What is being asked >> In the records below, count every line containing "computer". Reply with the number only.

Excerpted data >>
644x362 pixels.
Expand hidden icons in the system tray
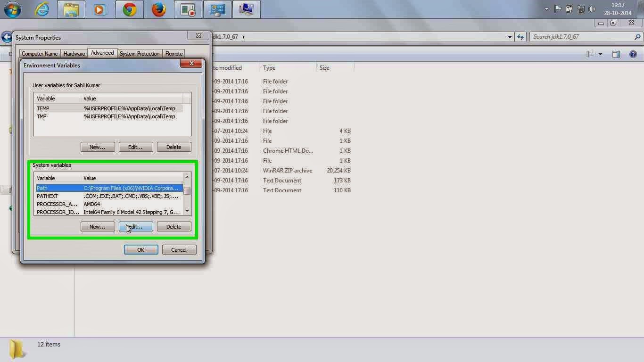[x=546, y=8]
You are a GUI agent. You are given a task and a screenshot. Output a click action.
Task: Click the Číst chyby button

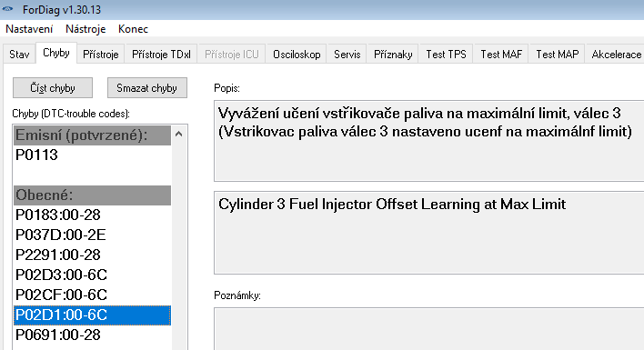(x=53, y=88)
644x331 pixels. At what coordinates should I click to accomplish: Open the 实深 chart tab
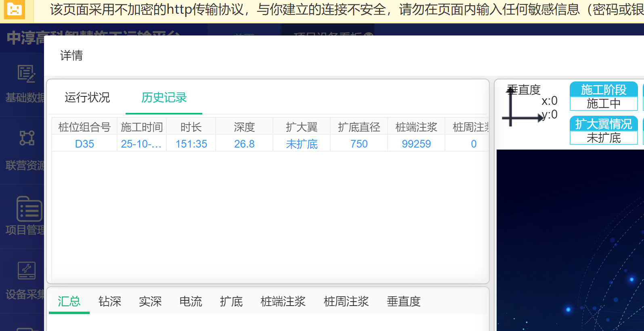click(150, 302)
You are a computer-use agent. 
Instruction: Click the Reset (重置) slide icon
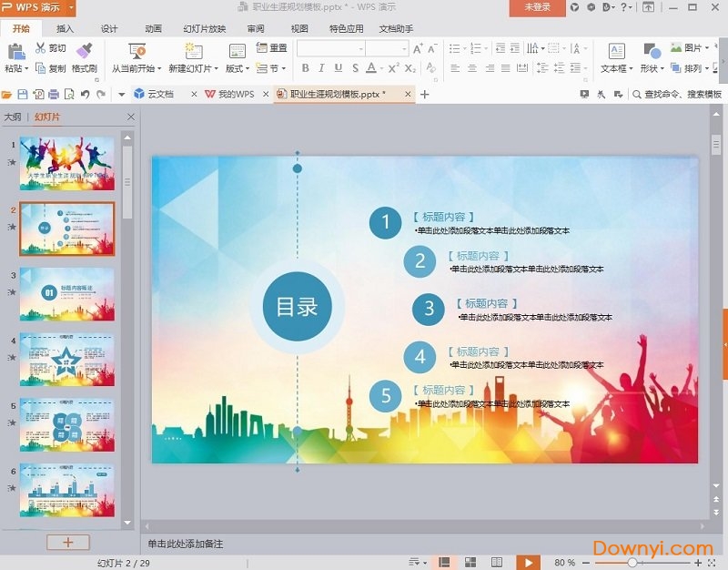click(262, 48)
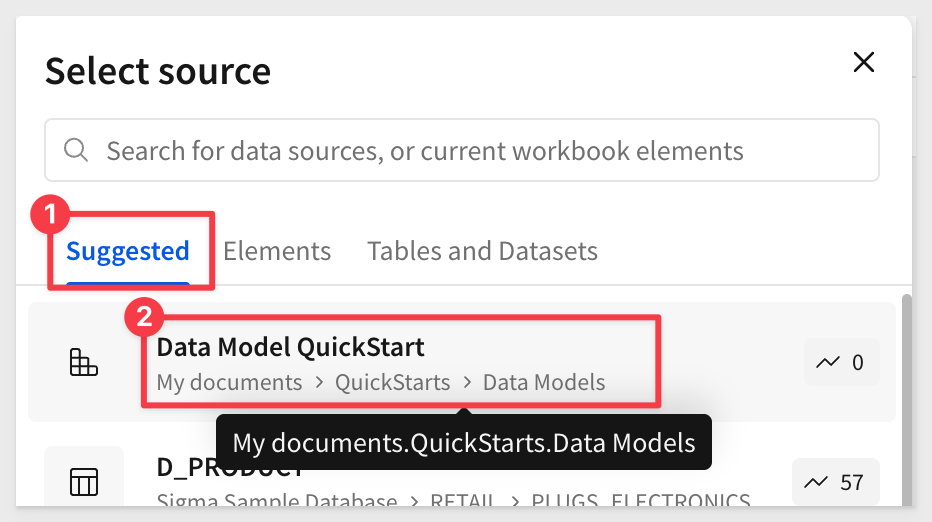
Task: Click QuickStarts in breadcrumb path
Action: point(392,382)
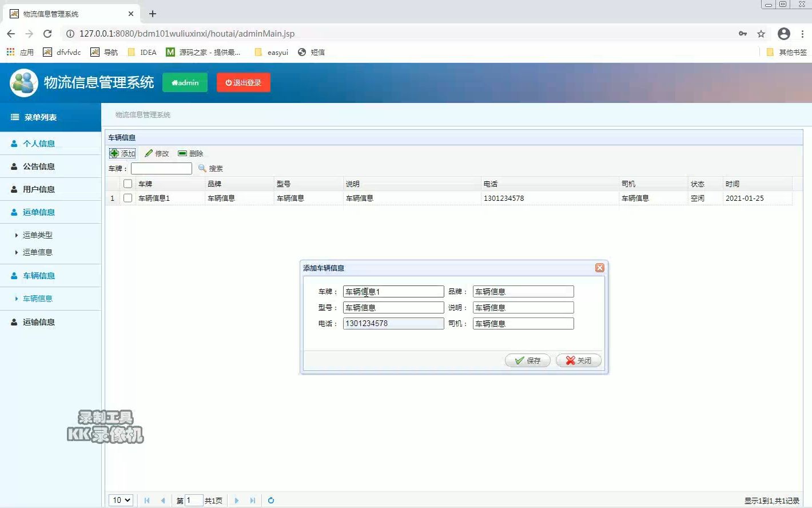Select the 修改 (Edit) toolbar icon
This screenshot has height=508, width=812.
[157, 153]
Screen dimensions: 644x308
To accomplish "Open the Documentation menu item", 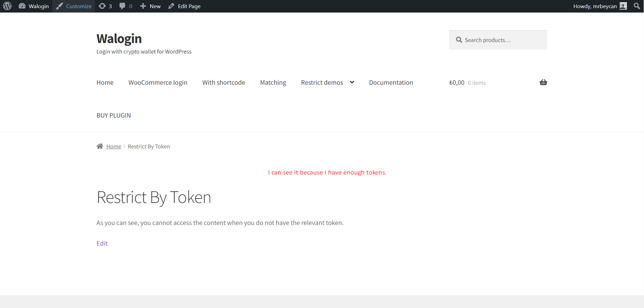I will click(x=391, y=83).
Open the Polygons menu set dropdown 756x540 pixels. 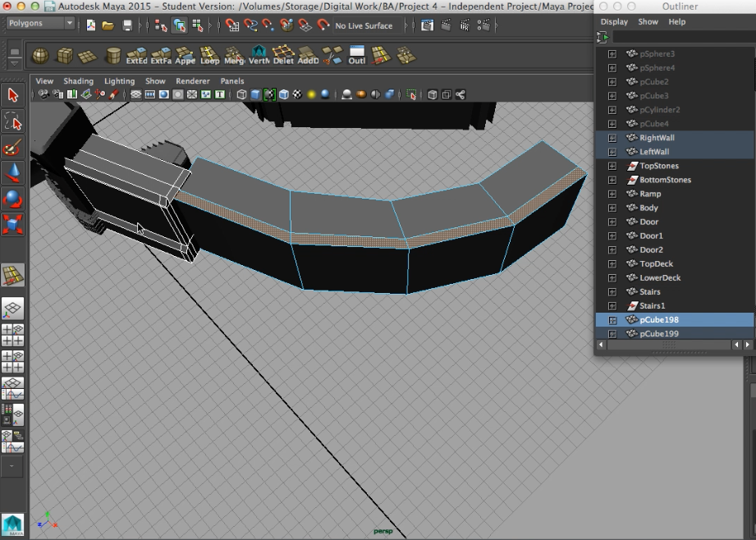point(40,23)
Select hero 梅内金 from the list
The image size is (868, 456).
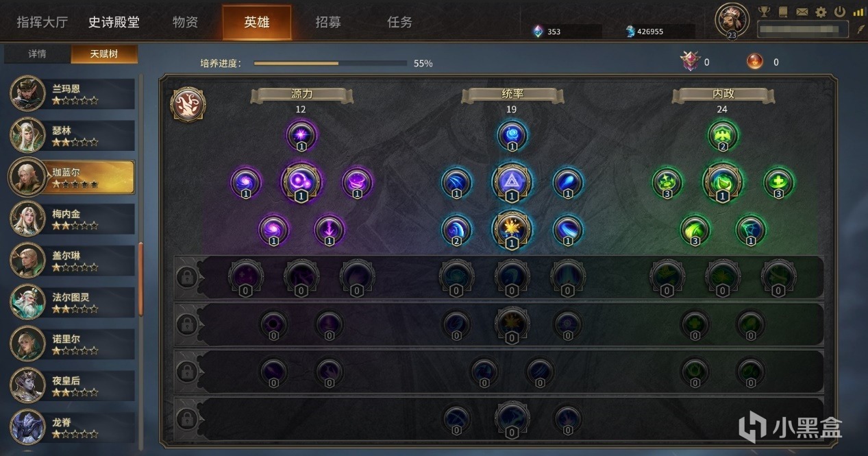[72, 219]
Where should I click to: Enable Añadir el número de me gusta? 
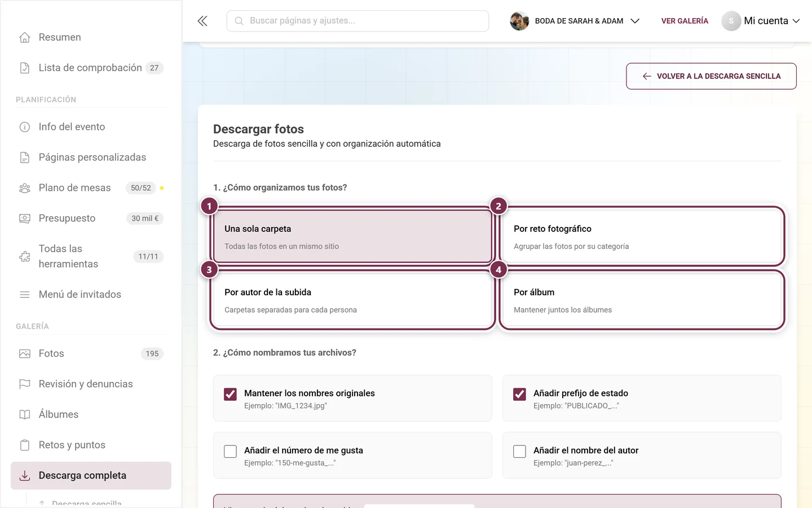[x=230, y=451]
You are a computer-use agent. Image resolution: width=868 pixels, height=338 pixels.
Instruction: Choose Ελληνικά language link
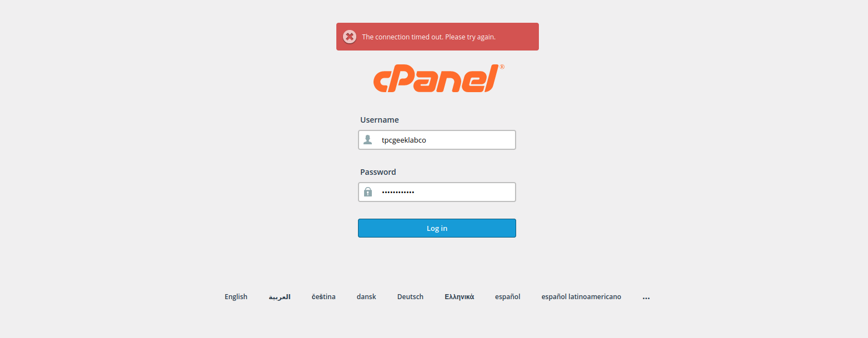460,297
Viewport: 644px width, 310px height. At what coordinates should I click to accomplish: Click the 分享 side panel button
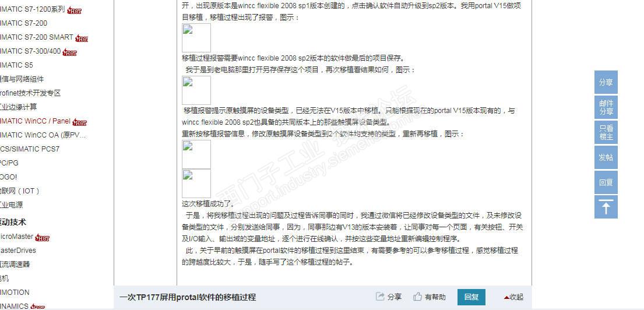coord(606,82)
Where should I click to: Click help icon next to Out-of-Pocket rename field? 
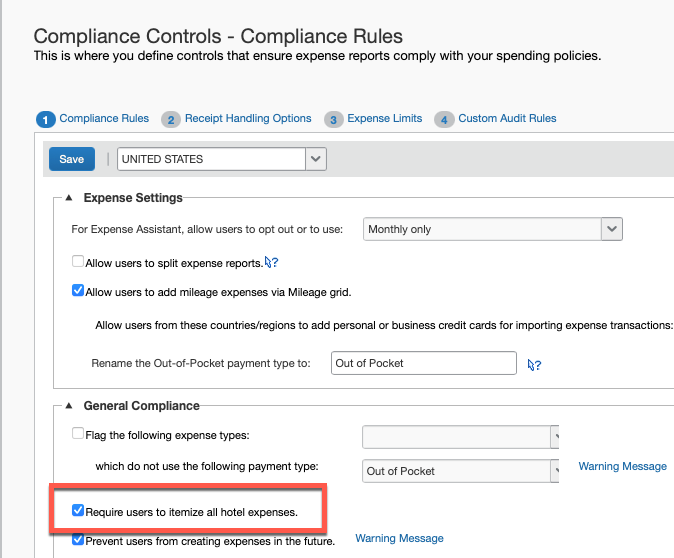[535, 365]
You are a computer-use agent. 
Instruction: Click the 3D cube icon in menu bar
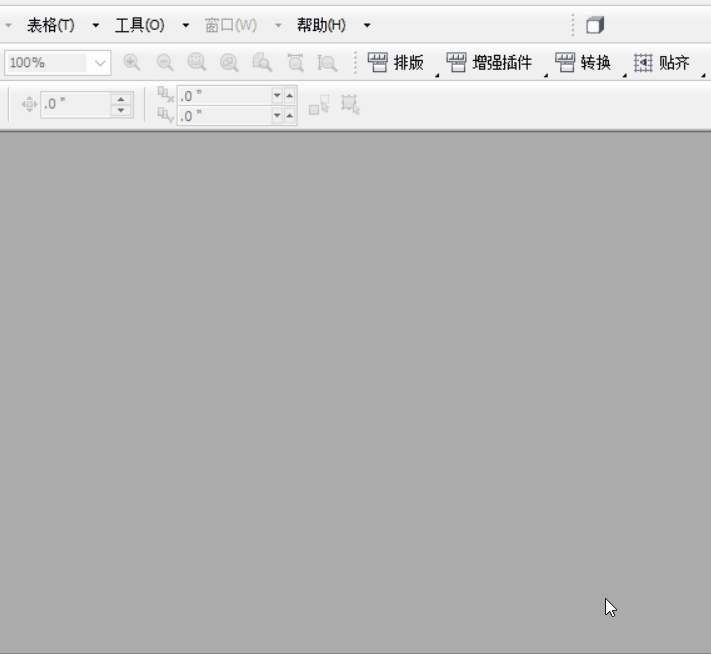coord(595,25)
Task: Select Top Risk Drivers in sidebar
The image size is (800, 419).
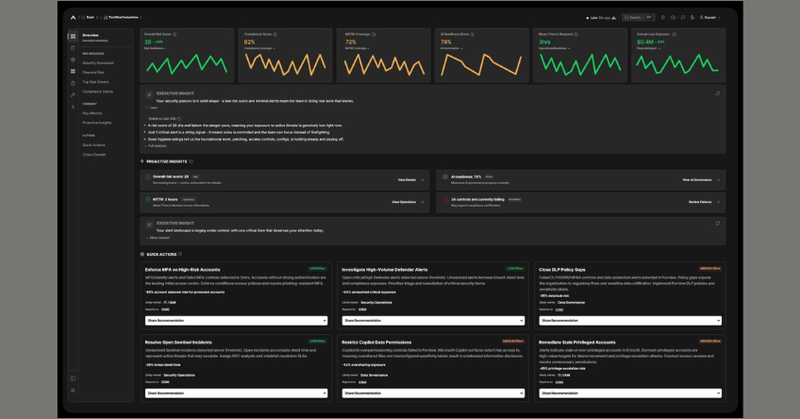Action: point(95,82)
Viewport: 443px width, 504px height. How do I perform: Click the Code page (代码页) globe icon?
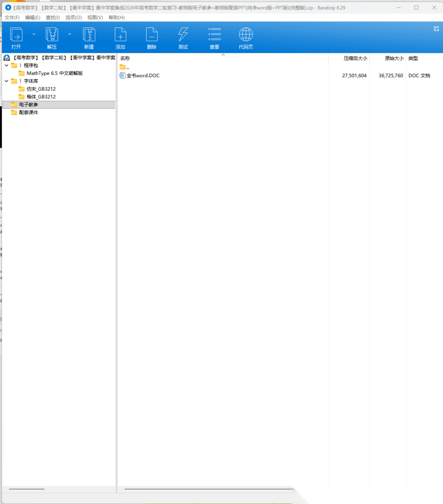click(x=246, y=35)
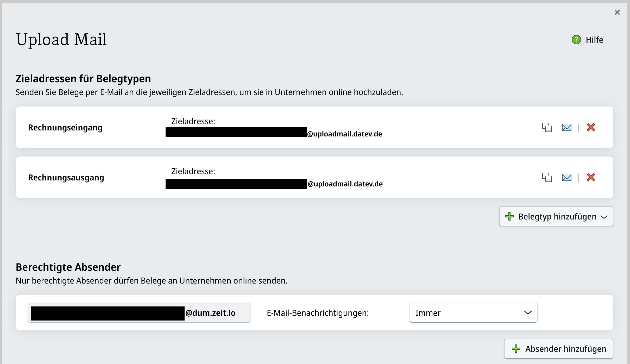Open the Hilfe link
The height and width of the screenshot is (364, 630).
point(594,40)
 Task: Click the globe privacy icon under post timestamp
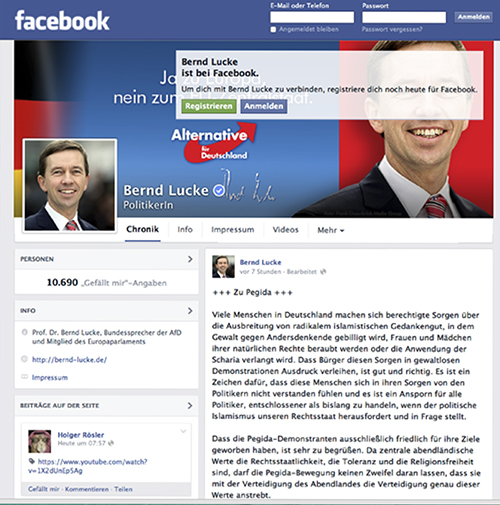pyautogui.click(x=323, y=272)
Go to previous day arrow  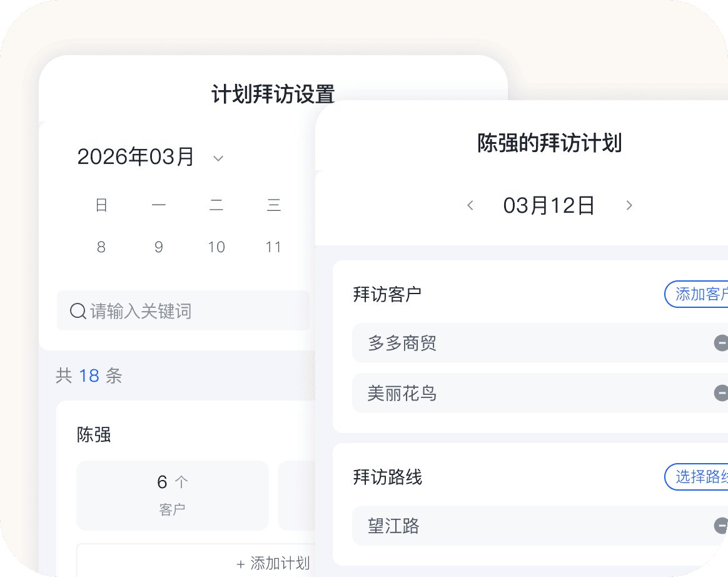click(470, 205)
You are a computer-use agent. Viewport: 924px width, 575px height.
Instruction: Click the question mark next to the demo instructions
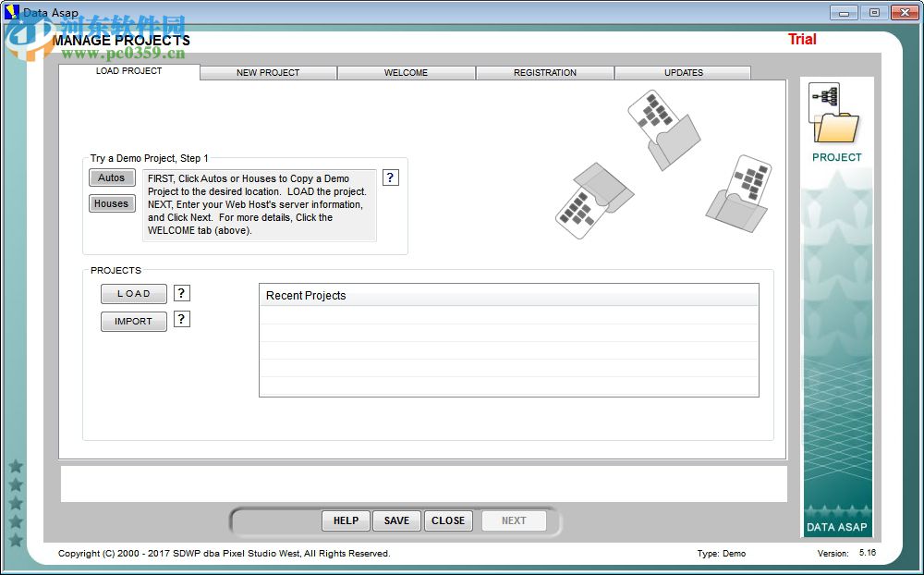click(390, 177)
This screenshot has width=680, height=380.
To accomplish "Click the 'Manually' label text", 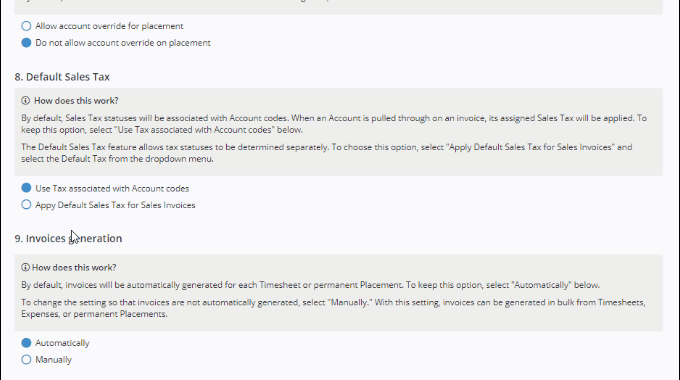I will click(x=53, y=360).
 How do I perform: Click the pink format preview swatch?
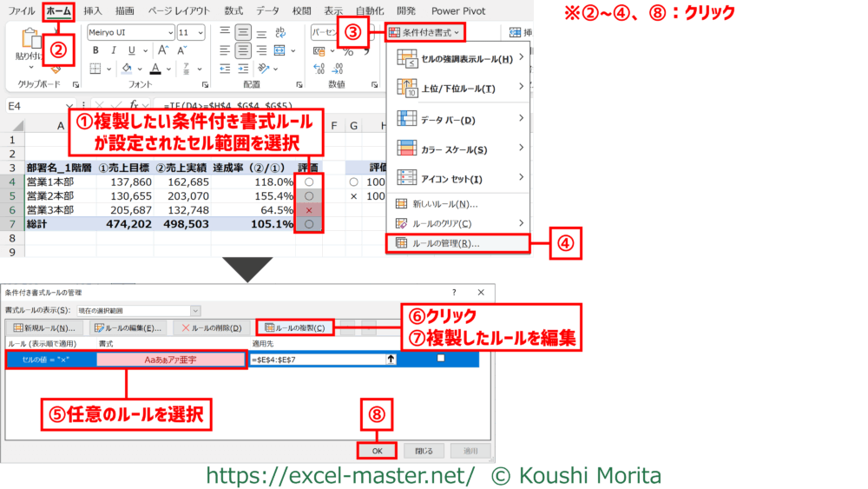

Solution for this task >> 4